[Exercise materials]
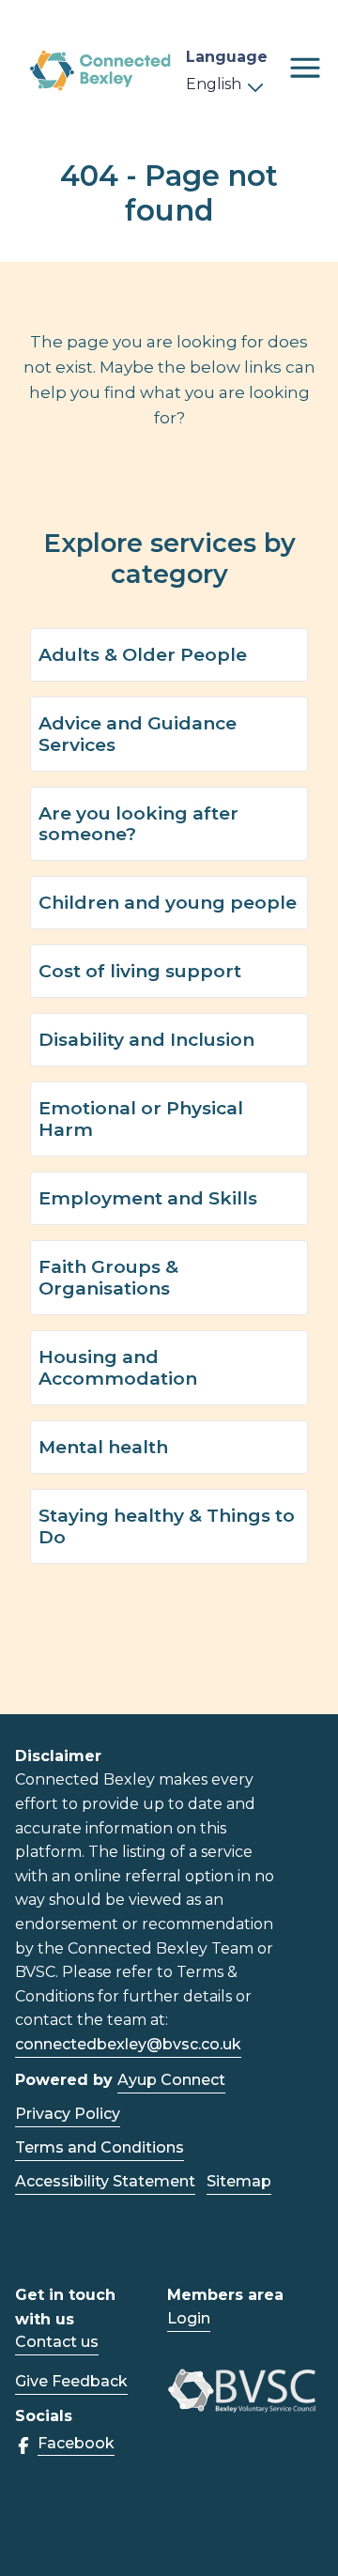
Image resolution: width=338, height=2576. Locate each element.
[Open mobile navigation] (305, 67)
---
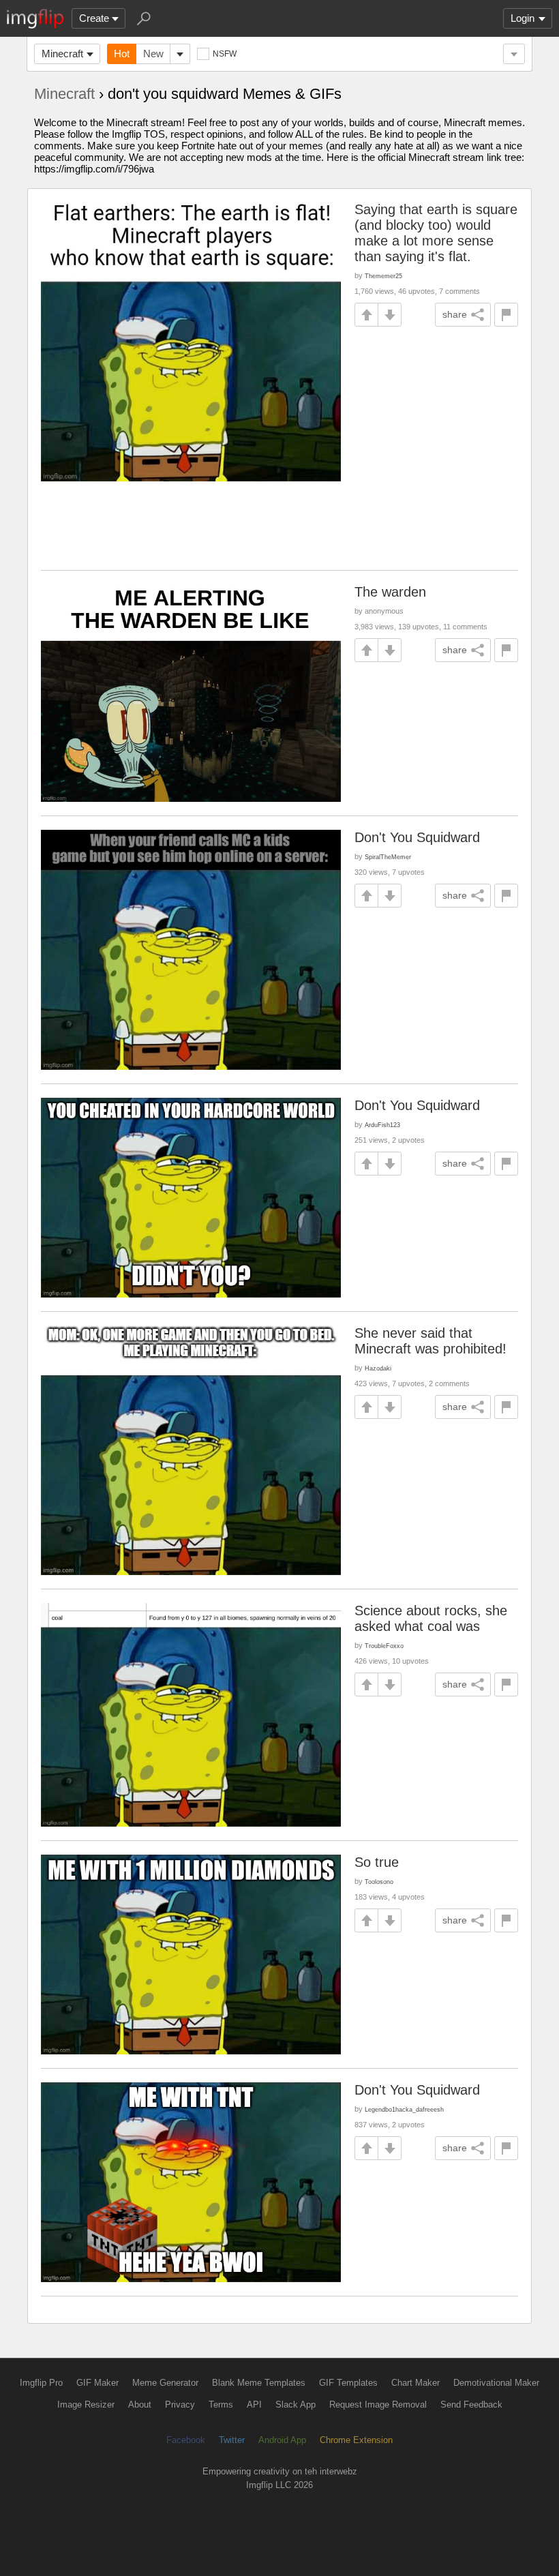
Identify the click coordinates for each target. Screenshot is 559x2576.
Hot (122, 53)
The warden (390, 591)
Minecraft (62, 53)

[Action item] Each line above from the one with "Image resolution: width=338, height=2576." up to and including the one with "[Open mobile navigation] (305, 67)" must be set down exactly, and no line outside that span may appear.

[Result for this exercise]
Image resolution: width=338, height=2576. Locate each element.
[Open mobile navigation] (305, 67)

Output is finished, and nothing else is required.